The loss of CS weakens competition on the Swiss mortgage market. However, those who compare have the chance of getting very attractive interest rates.
Anyone who compares the conditions on the mortgage market when financing real estate can save a lot.
Steffen Schmidt / Keystone
The takeover of Credit Suisse (CS) by UBS is also leaving its mark on the Swiss mortgage market. According to observers, the “new UBS” is parting ways with mortgage customers who do not meet certain solvency requirements. Over the weekend, the “Sonntags-Zeitung” newspaper reported that banks across the market were expanding their margins at the expense of mortgage customers. Interest rates for fixed-rate mortgages have therefore not fallen as much as they should have.
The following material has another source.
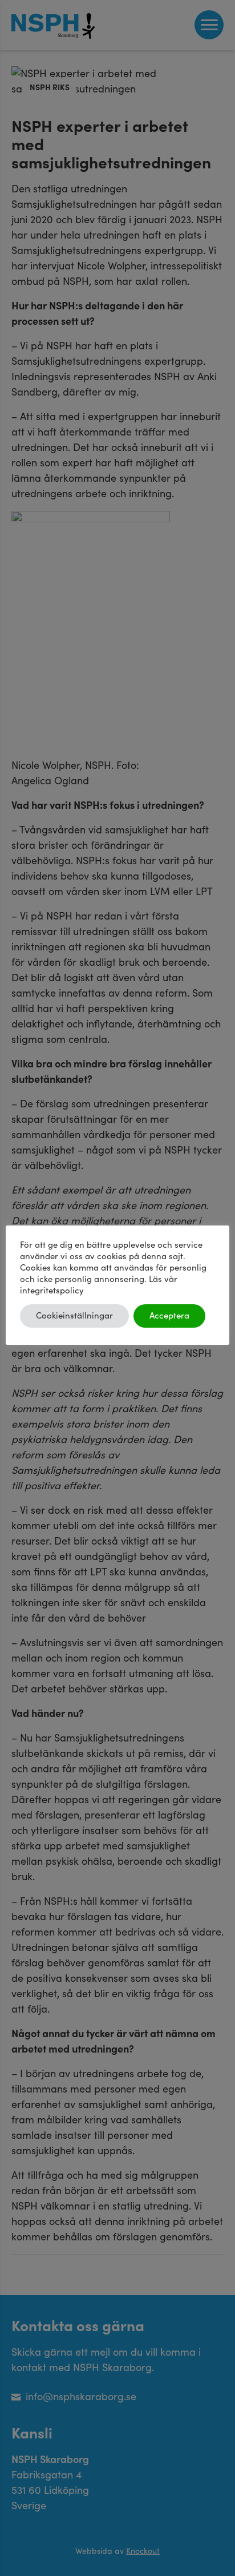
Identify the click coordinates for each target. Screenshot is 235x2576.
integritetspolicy (52, 1291)
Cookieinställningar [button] (74, 1316)
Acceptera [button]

But that’s no big deal in a market where dozens of providers are vying for the favor of property buyers. After all, Switzerland has one of the highest bank densities in the world, with more than 200 banks. There is strong competition in the Swiss mortgage market, which, according to a study by mortgage broker Moneypark, has grown by more than a third to 1,239 billion francs in the past ten years.
The market leaders are the cantonal banks, which had a cumulative share of 37 percent of the Swiss mortgage market last year. UBS had a considerable market share of 23 percent, including the mortgage business of the acquired Credit Suisse, followed by the Raiffeisen banking group with 17 percent. The regional banks and savings banks had 8 percent. Many customers do not know that you can also take out mortgages with various insurance companies and pension funds. Their market shares in 2023 were 3 and 2 percent respectively.
There is definitely no oligopoly in the Swiss mortgage market that keeps mortgage interest rates artificially high. At the same time, however, the market is saying that the loss of Credit Suisse has weakened competition – this effect is apparently currently being “digested”. In addition, many banks have grown easily and quickly in recent years, have high mortgage volumes and are no longer fighting for customers with the very best interest rates. They are only passing on the two interest rate cuts by the Swiss National Bank (SNB) with a delay – if at all.
Nevertheless, customers should first and foremost take a look at themselves. Ultimately, it is their own fault if they accept mortgage interest rates that are too high and make it so easy for the banks. Even today, many people take out a mortgage with their own bank too quickly without considering alternatives – either out of ignorance or laziness. On the other hand, those who compare the terms and conditions of different providers, obtain offers and use mortgage platforms have the chance of getting very attractive mortgage interest rates. In the long term, such a comparison can make a difference of several tens of thousands of francs.
There are also providers who make comparisons for customers. However, according to a study by the Lucerne University of Applied Sciences and Arts in 2022, such mortgage brokers only had a market share of around 3.5 percent in Switzerland, while in Germany it was 30 to 40 percent. Online mortgages are also still only a niche in this country. The growth dynamics of the online brokerage platforms had also slowed in the years before the study published in autumn 2023, the university reports.
The behavior of mortgage customers in Switzerland seems to be changing only slowly. Many finance their property from the banker around the corner or from the financial institution that sponsors the local football club – without comparing the terms. There is nothing wrong with that. It even has something of a perfect world in which people know each other and support each other. But you shouldn’t complain about “too high” mortgage interest rates at the same time.